WHAT NEEDS TO BE DONE :: Reproduce the data verbatim from the line containing "Task: Tap the magnifying glass in search bar" through the line containing "Looking at the screenshot, I should [x=413, y=330].", with both of those lines included. Leave the pictures out.

======== RECORDS FOR THE TASK ========

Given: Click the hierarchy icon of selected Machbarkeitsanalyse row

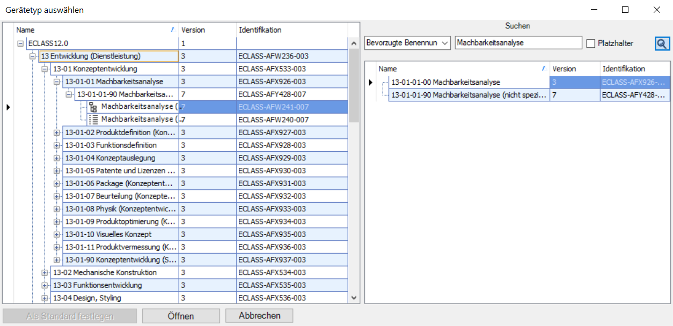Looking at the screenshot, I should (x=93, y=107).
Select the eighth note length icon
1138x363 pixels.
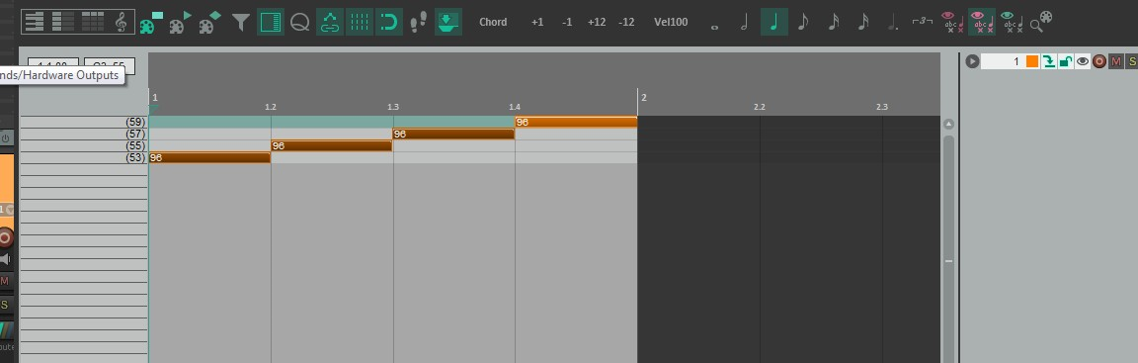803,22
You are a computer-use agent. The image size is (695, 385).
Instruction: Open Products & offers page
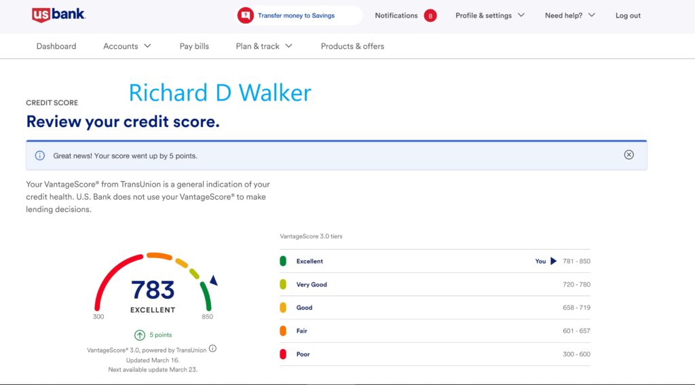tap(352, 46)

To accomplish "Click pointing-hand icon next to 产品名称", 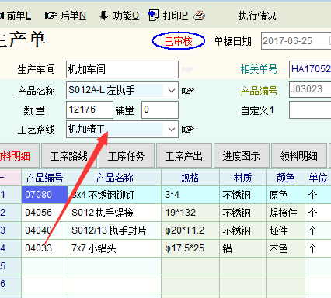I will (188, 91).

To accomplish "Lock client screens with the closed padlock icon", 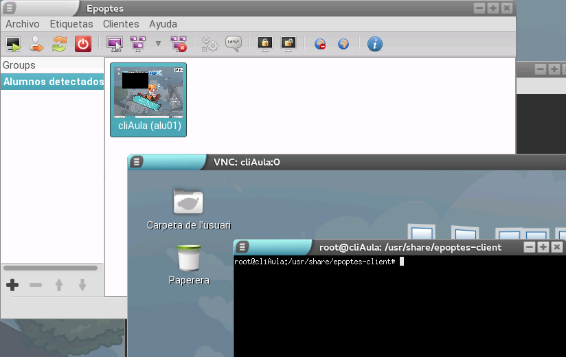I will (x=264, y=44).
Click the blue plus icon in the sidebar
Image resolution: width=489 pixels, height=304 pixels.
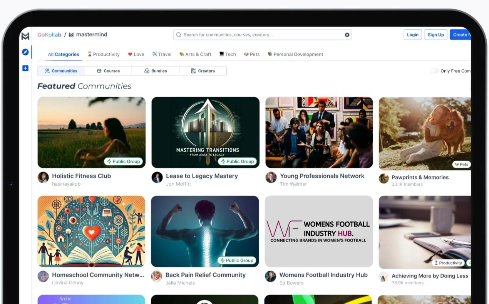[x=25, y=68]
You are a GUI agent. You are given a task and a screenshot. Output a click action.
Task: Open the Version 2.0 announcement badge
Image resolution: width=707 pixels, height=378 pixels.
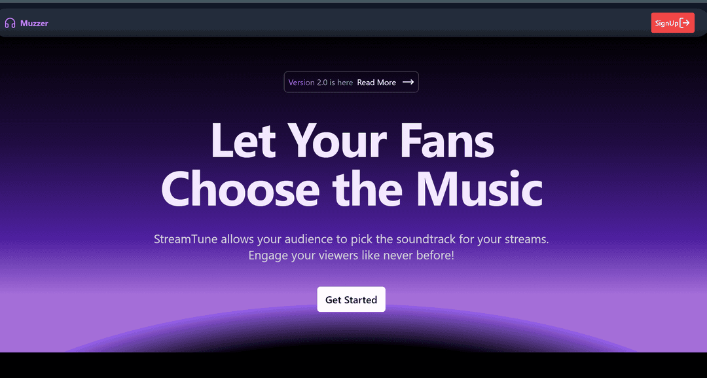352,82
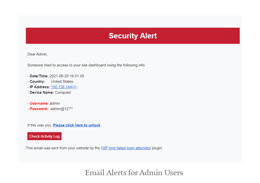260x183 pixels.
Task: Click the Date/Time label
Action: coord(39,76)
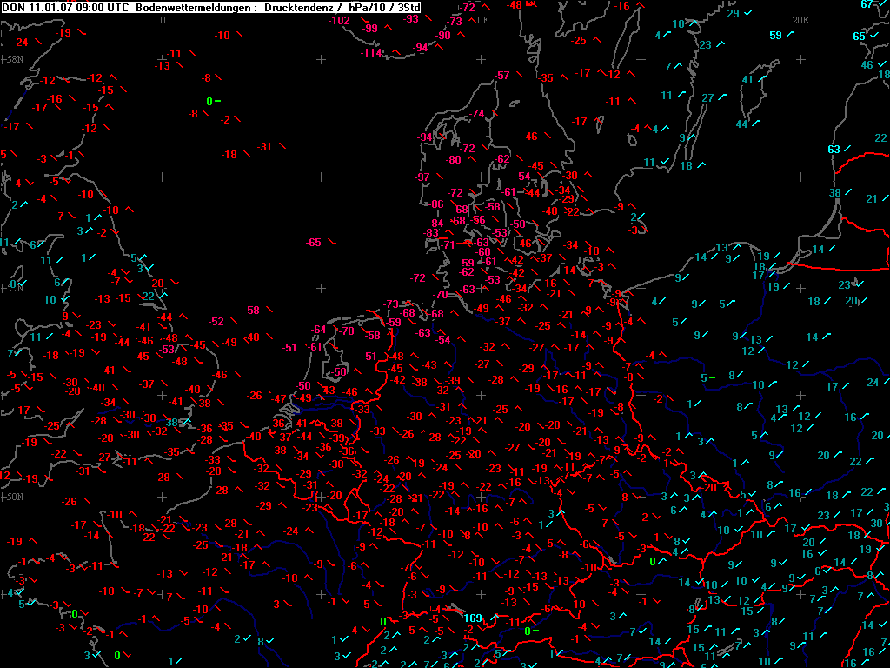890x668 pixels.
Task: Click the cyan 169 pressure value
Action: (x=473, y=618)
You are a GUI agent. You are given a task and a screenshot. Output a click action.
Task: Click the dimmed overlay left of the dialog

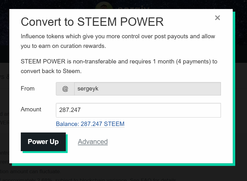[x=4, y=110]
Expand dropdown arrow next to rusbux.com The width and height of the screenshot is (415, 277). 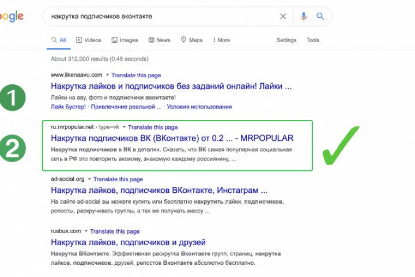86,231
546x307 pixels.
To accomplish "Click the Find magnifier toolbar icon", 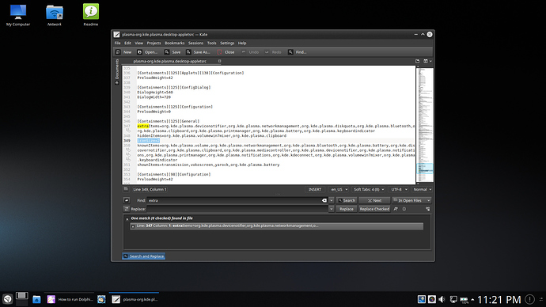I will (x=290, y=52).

========
======== RECORDS FOR THE TASK ========

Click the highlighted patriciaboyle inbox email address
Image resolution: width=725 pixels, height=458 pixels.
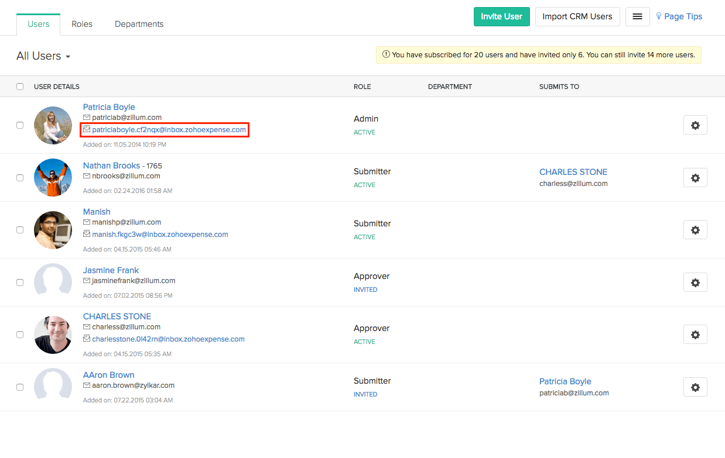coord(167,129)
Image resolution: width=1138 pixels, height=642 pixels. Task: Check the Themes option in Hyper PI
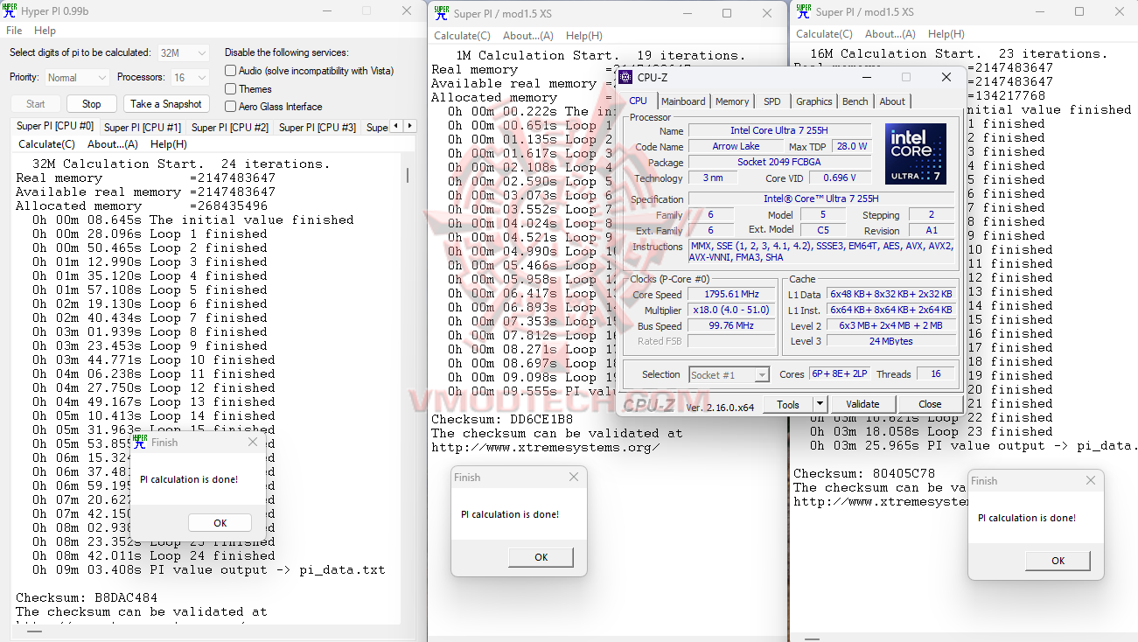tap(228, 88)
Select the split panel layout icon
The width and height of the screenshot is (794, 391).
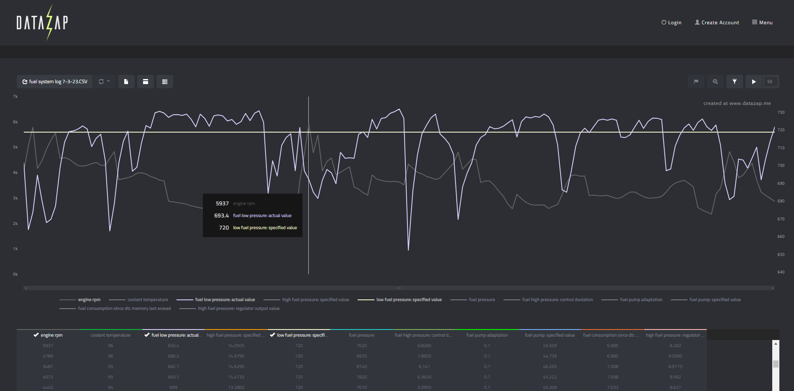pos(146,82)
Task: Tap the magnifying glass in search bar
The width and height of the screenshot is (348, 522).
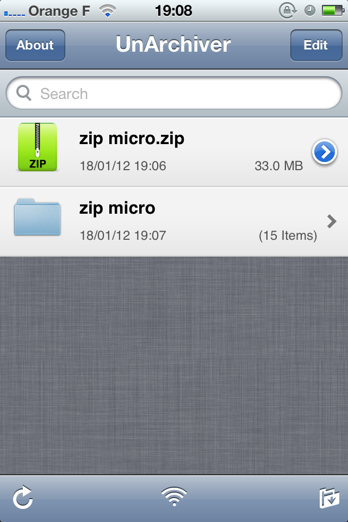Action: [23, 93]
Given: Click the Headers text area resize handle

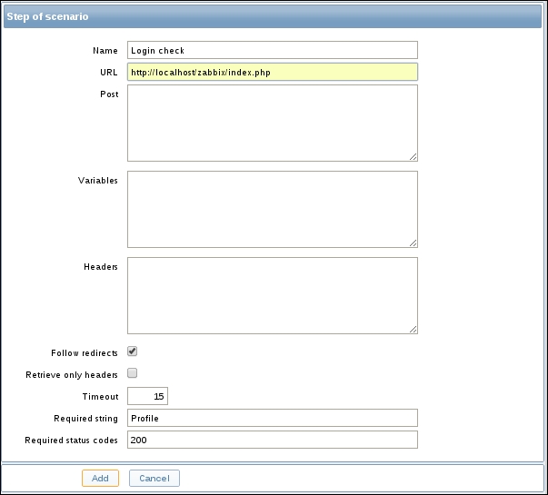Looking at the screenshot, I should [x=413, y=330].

========

EXERCISE OUTPUT ::
Task: Tap the magnifying glass in search bar
The width and height of the screenshot is (348, 522).
Action: [23, 93]
Given: Click the Headers text area resize handle

Looking at the screenshot, I should [x=413, y=330].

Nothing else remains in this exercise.